Senator Obama really is in an impossible situation. As I pointed out in this post below, the facts surrounding his choice of church for the last two decades really only leave two explanations to the intellectually honest observer:
-
Barack Obama actually believes the hateful and dangerous Black Liberation Theology that his pastor espouses.
-
He has been cynically and dishonestly attending Wright’s large Chicago church for two decades for political advantage.
Today the consummate soulless, political mercenary—Dick Morris—went “all in” on explanation number two. In a RealClearPolitics column Morris wrote:
Wright’s rantings are not reflective of Obama’s views on anything. Why did he stay in the church? Because he’s a black Chicago politician who comes from a mixed marriage and went to Columbia and Harvard. Suspected of not being black enough or sufficiently tied to the minority community, he needed the networking opportunities Wright afforded him in his church to get elected. If he had not risen to the top of Chicago black politics, we would never have heard of him. But obviously, he can’t say that.
Morris declares that Obama has the nomination sewn up and that if the Senator is the crafty, duplicitous, hyper-ambitious politician that one would have to be to be Mr. Explanation Number Two, he will survive this storm.

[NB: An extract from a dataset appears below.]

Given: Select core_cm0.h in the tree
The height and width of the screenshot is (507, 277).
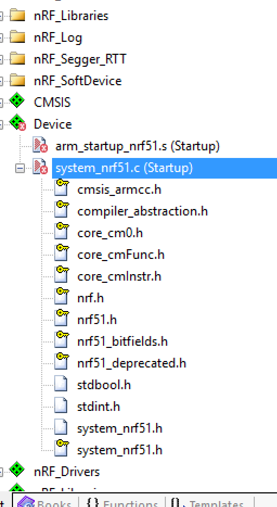Looking at the screenshot, I should (x=109, y=233).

That is probably true. Obama the candidate will survive. But the mystique will not.
The pre-Wright Obama was the un-politician, the new and different kind of candidate who was above mere ambition. Beyond power seeking. Trans-ideological.
That myth is dying. Every new Rev. Dr. Jeremiah Wright hate bomb exposed will strip off another layer of the messianic veneer, leaving nothing but another ambitious, ego-centric climber behind.
And the maddening thing for the Democrats who have hitched their hopes for White House power and glory to Obama’s rising star is that they can’t rush to his defense without looking like the hypocrites of the century.
Why? Because they have spent most of the last eight years throwing a walleyed indignant fit every time a Republican politician got within a hundred yards of a conservative preacher who was even remotely controversial. From those who criticized candidate George Bush for speaking at Bob Jones University back in 2000, to those who got the vapors two weeks ago when John McCain was endorsed by John Hagee.
Between those two examples lie thousands of instances of Dems and liberals wailing and gnashing their teeth about one Republican or another’s association with a “extremist” or “intolerant” minister.
They know they can’t defend Obama’s 20 year attendance at Trinity United Church of Christ without being clubbed about the head and shoulders with numerous reminders of past pronouncements like this one:
 The issue here has to do with the role of extremists in public life. Barack Obama never sought support from Louis Farrakhan, never appeared on stage with Farrakhan, never pronounced himself proud to be backed by Farrakhan, but was nonetheless asked on national television to specifically disavow the man. People don’t want to put a political coalition that includes Farrakhan in office. (Lefty Matt Yglesias, all worked up over Hagee’s endorsement of McCain.)
Bring it. And let the throttling commence. (How about you Andrew?)